▸ **Excerpted passage**:
>> Start
Trendspotting: The Green Revolution

Carter

In one of the many inspiring speeches that Dr. Martin Luther King gave, he told a group of college students that he could think of nothing more tragic than sleeping through a revolution. He wasn’t criticizing the need for a good nap, or even commenting on the “regime” change that occurred. Dr. King was using the 20-year snooze of Rip Van Winkle who dozed off under George III and awakened to George Washington to make the point that Rip missed the revolution and thus the participation in change.

Some of the readers of this issue of Correctional News that is devoted to a discussion of the new green revolution in correctional environments will recall the last time a really remarkable change occurred in the design of correctional facilities. In the 1970s, the Bureau of Prisons under the design leadership of Jim Webster, Gary Mote, Mary Galey, and Scott Higgins, among others began to press for a different design response to managing prisoners.

Their thesis, supported by quantitative and anecdotal research, was that removal of the barriers to staff and prisoner communication would lessen tension and stress, and would encourage the use of more normative — and less expensive — materials.

This relatively uncomplicated concept initiated a change in the design of correctional facilities that has been sustained to the present day. The third-generation revolution truly altered the methods of configuring housing units in prisons throughout the world.

Like all revolutions, there are two sides to the debate regarding direct and indirect supervision. But the concept revolutionized our perception of the barriers that prevent the normalization of management in a correctional environment. In the end, the entire notion of managing, rather than observing, inmates was not revolutionary at all. The change was in the way that the design community responded; and that became revolutionary.

The Indian anthropologist M.N. Srinivas offered insight into our response to change in his “third-generation” theory that suggests that we first become familiar with the culture into which we are born then we move from this familiarity to a place (think college, military, peace corps, Pittsburgh) where we become newly comfortable; and finally we turn our gaze back to our native culture but with the insight of new eyes.

The emerging green movement in our culture may in fact be step three of Srinivas’ theory. To survive, our nation began as conservationists before it moved into a new culture characterized by excess. Now it may be forced to return to where it began.
>> End
▸ **Supplied information**:
>> Start
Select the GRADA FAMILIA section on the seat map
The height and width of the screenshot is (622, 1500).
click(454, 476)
>> End
>> Start
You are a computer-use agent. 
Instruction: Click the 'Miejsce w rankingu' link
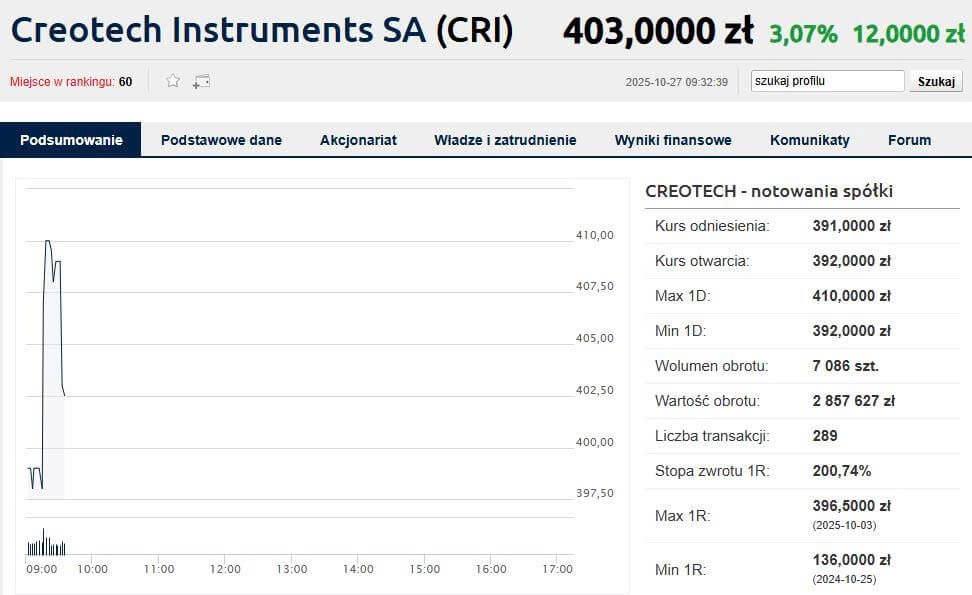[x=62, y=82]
>> End
Extend the article above on the green revolution in correctional facility design, picking up right after its last paragraph.

The need to survive may yet again redefine our culture. This return to the first-born stage will significantly alter the daily routine of our lives. For example, this magazine which is already available electronically, may have to become exclusively so. I dread when I won’t have to wash my hands after reading the morning newspaper, but I know that day is nigh.

In the greening of our prisons, the big picture is important but the success of the revolution will depend upon the response at the lowest common denominator — us. Of course, we need the very broad policy initiatives based on scientific research, but the carbon footprint that each one of us leaves every single day will be where the change will have to begin.

Consider this: recent research from the University of Illinois has found that our cars use an extra billion gallons of gas a year to transport those of us who have not pushed away from the buffet soon enough. This is the change that will require an attitude adjustment, not to mention will power.

One reason why the direct-supervision revolution worked so well was the attitudes and habits of staff and inmates were altered and ultimately reflected through the design of spaces. Architects and material manufacturers are clever people that will creatively respond to direction. As with most revolutions, in the beginning, the focus has to be upon altering a mind set, and in the correctional environment this will involve staff and inmates.

Two of the most basic elements of survival are light and water, both of which are used in great quantities in correctional facilities. Back in 2003 in a Trendspotting article, I suggested that the average American prisoner uses at least 80-120 gallons of water a day to just flush the toilet. 

Consider the water used to launder clothes and linens, prepare food and cool the facilities and the magnitude of just this one daily necessity is stunning. A number of institutions have experimented with low water usage toilets, but as yet this has not become a cultural change.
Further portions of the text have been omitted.